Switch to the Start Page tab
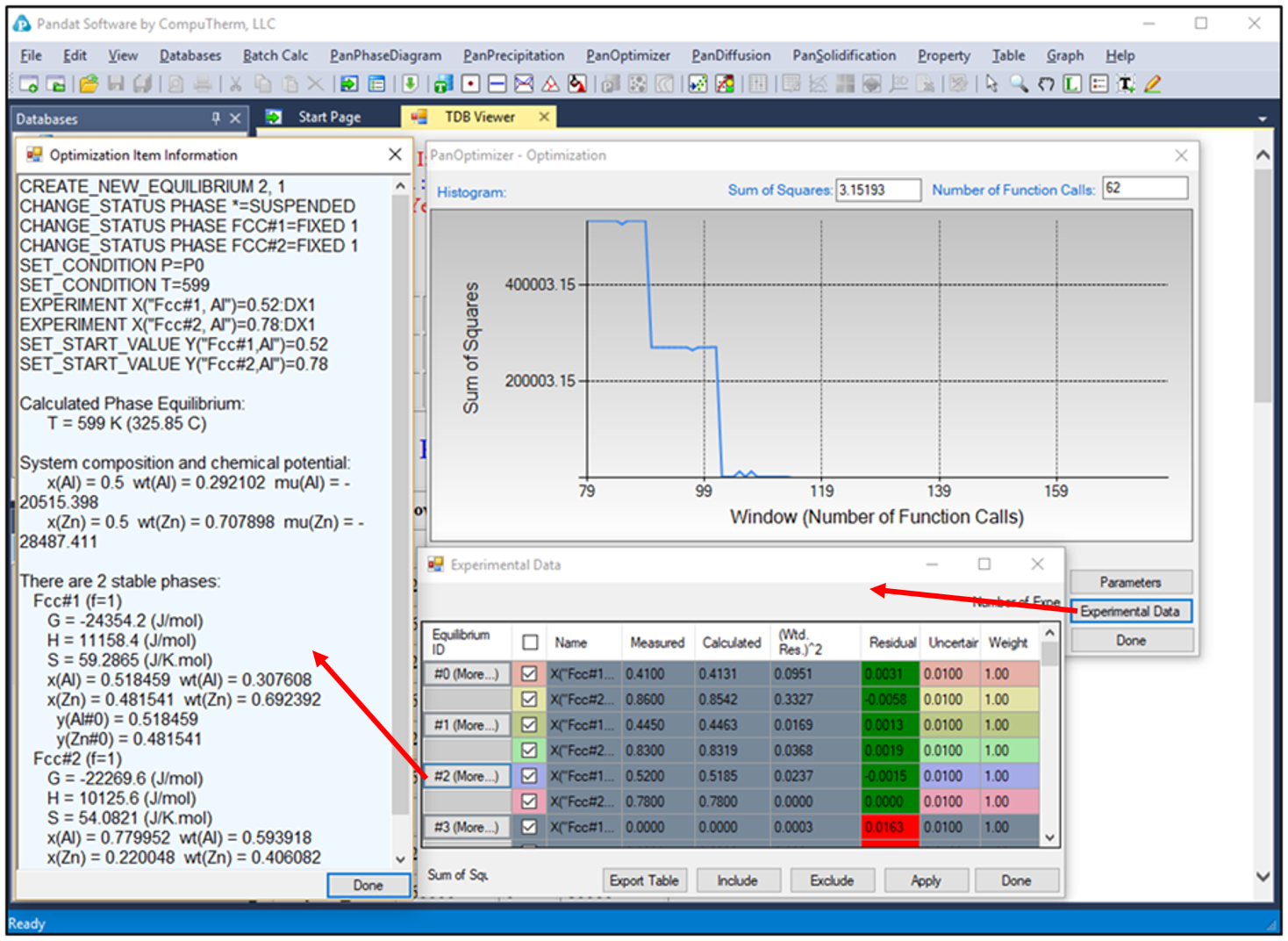Screen dimensions: 1288x941 (329, 117)
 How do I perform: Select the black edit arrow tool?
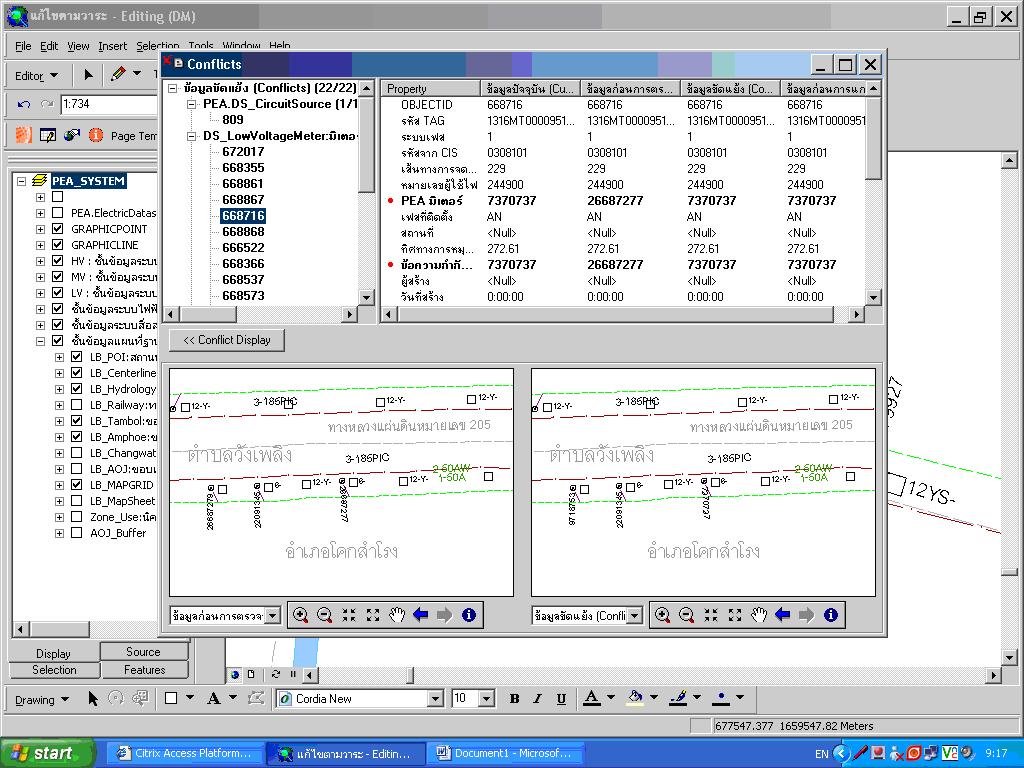coord(87,75)
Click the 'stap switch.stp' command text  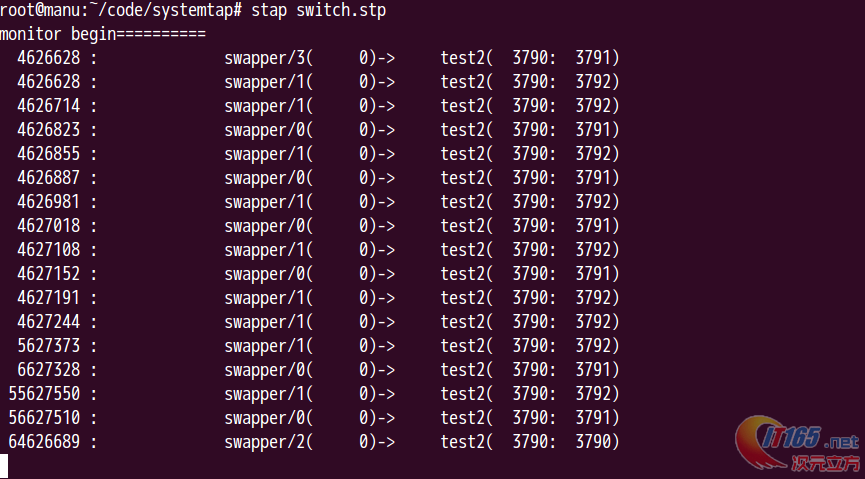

########

### ASSIGNMENT
Copy all records exactly, no images.

### EXERCISE RESULT
Switch to the Start Page tab
Screen dimensions: 1288x941 (329, 117)
 How do I perform: Select the black edit arrow tool?
coord(87,75)
Click the 'stap switch.stp' command text  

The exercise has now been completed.